===== ENTRIES SUPPLIED
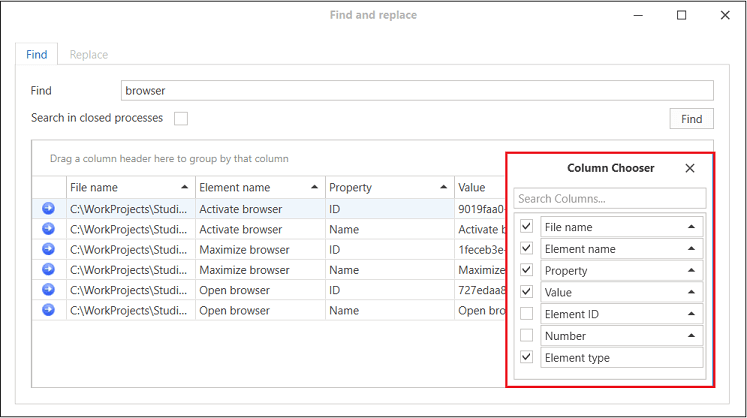
Task: Expand the File name item in Column Chooser
Action: coord(691,227)
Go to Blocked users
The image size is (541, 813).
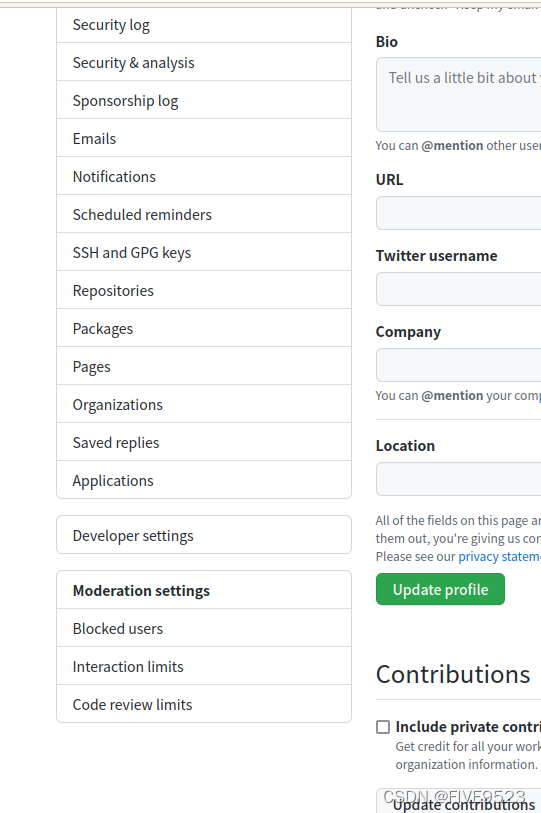(204, 628)
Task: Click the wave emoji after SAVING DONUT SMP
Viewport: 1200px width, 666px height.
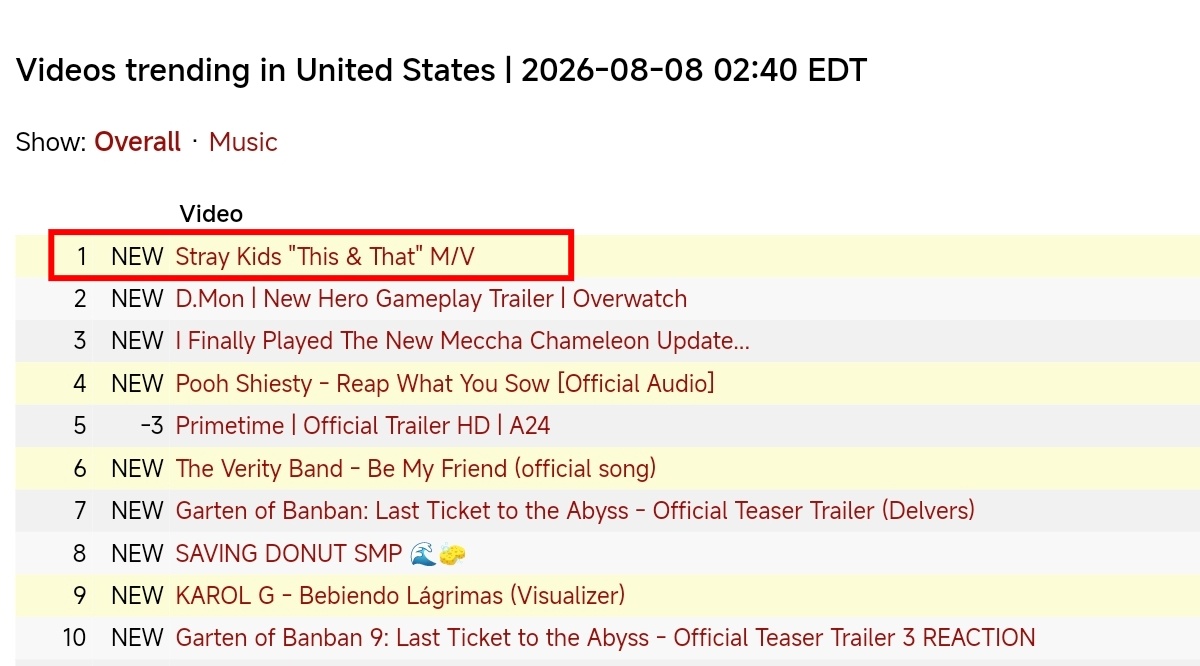Action: coord(424,553)
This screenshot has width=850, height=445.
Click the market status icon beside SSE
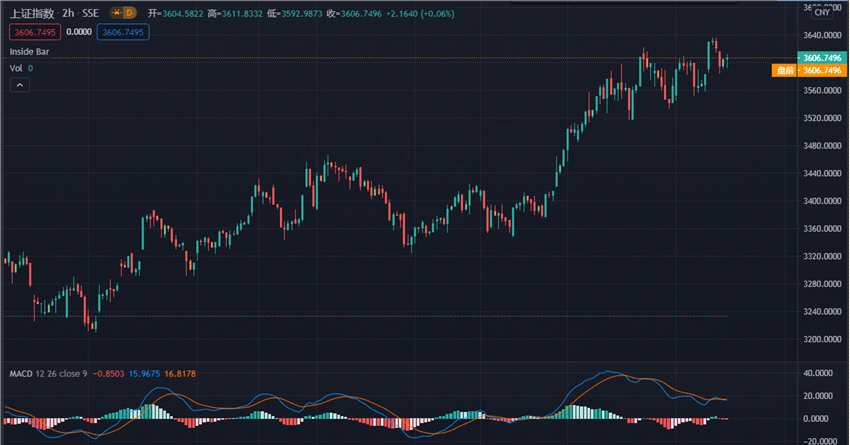(x=114, y=15)
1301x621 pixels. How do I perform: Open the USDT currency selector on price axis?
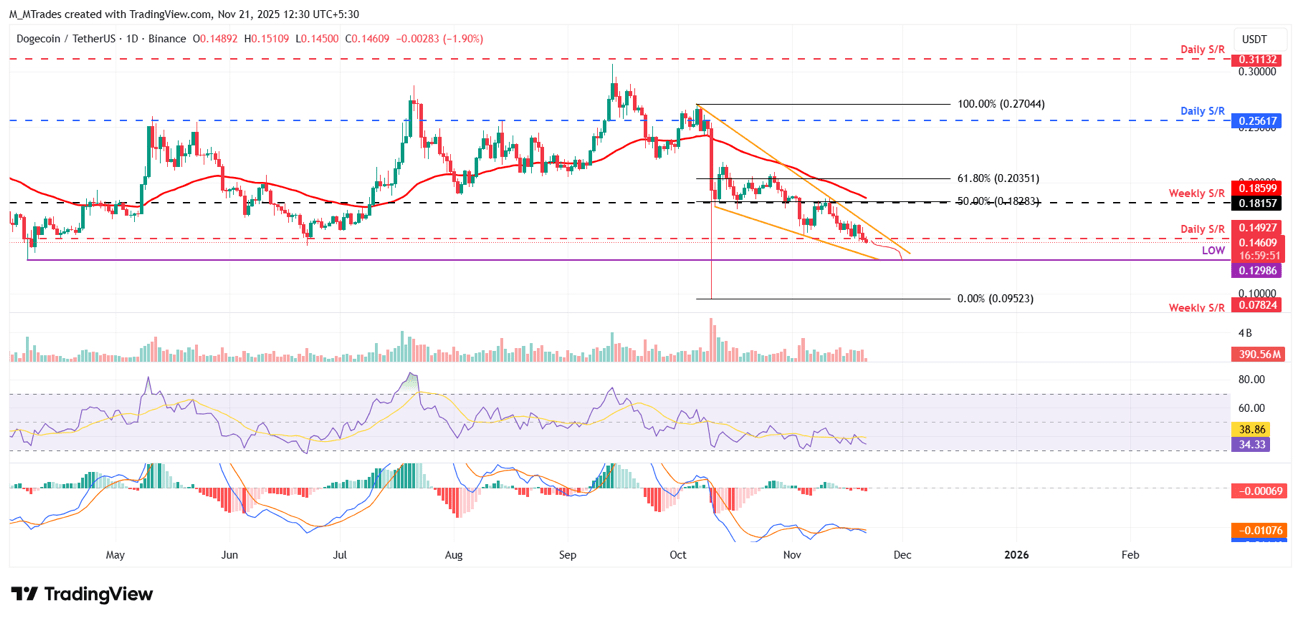click(1253, 38)
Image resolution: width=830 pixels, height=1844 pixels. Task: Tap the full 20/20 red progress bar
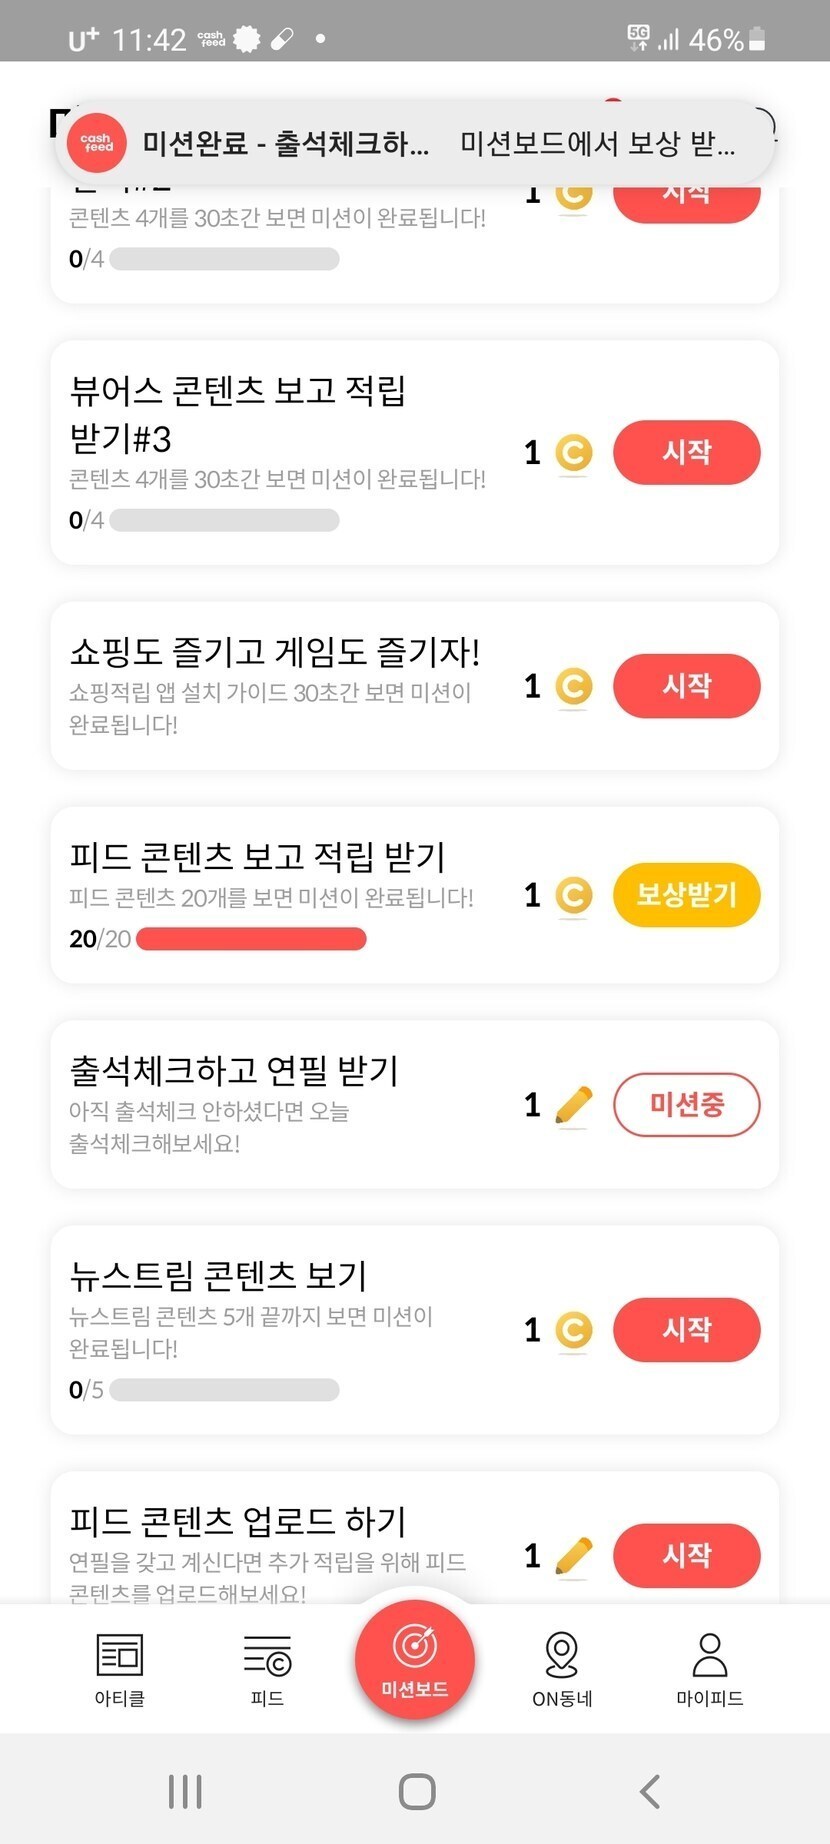click(251, 939)
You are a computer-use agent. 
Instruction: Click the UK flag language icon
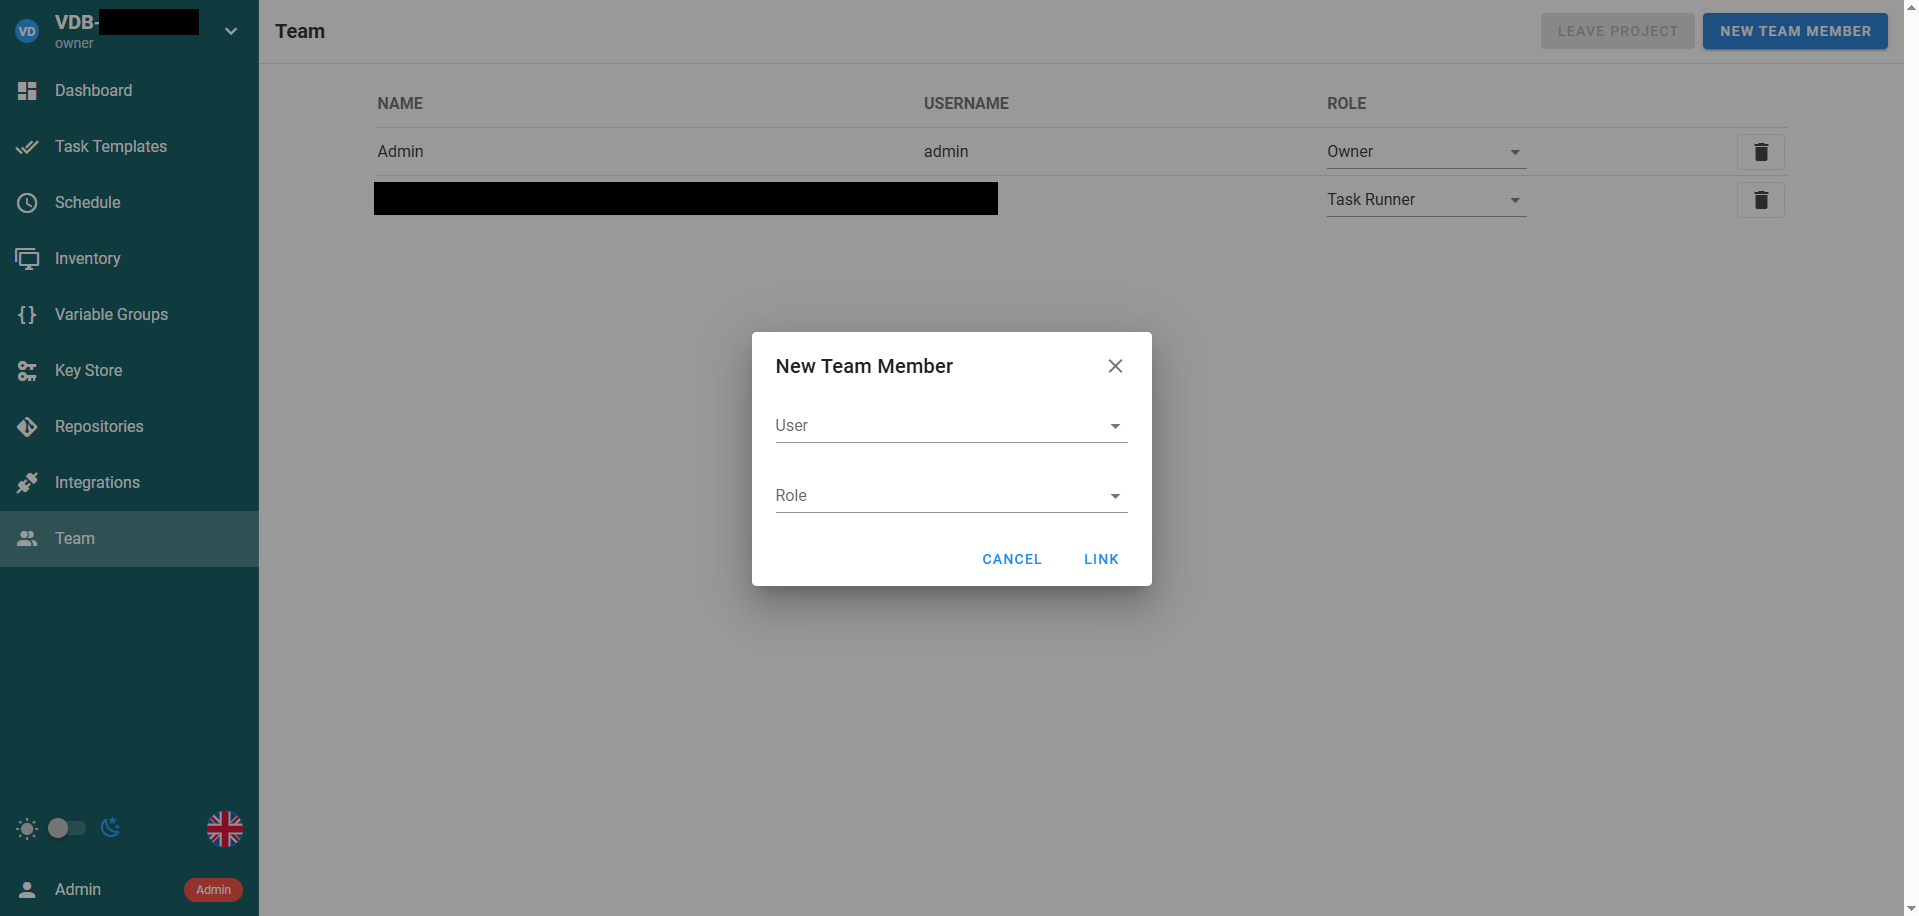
==========
- **WHAT THE EXERCISE ASKS**
The lines from the one containing "1301x621 pixels. How" through the final line of the data are to be repeated exactly, with both ends included and all pictures left out.

- **RESULT OF THE EXERCISE**
1301x621 pixels. How do I perform: Open the USDT currency selector on price axis?
click(1253, 38)
Image resolution: width=830 pixels, height=1844 pixels. Task: Tap the full 20/20 red progress bar
click(251, 939)
You are a computer-use agent. 
Instruction: Click the UK flag language icon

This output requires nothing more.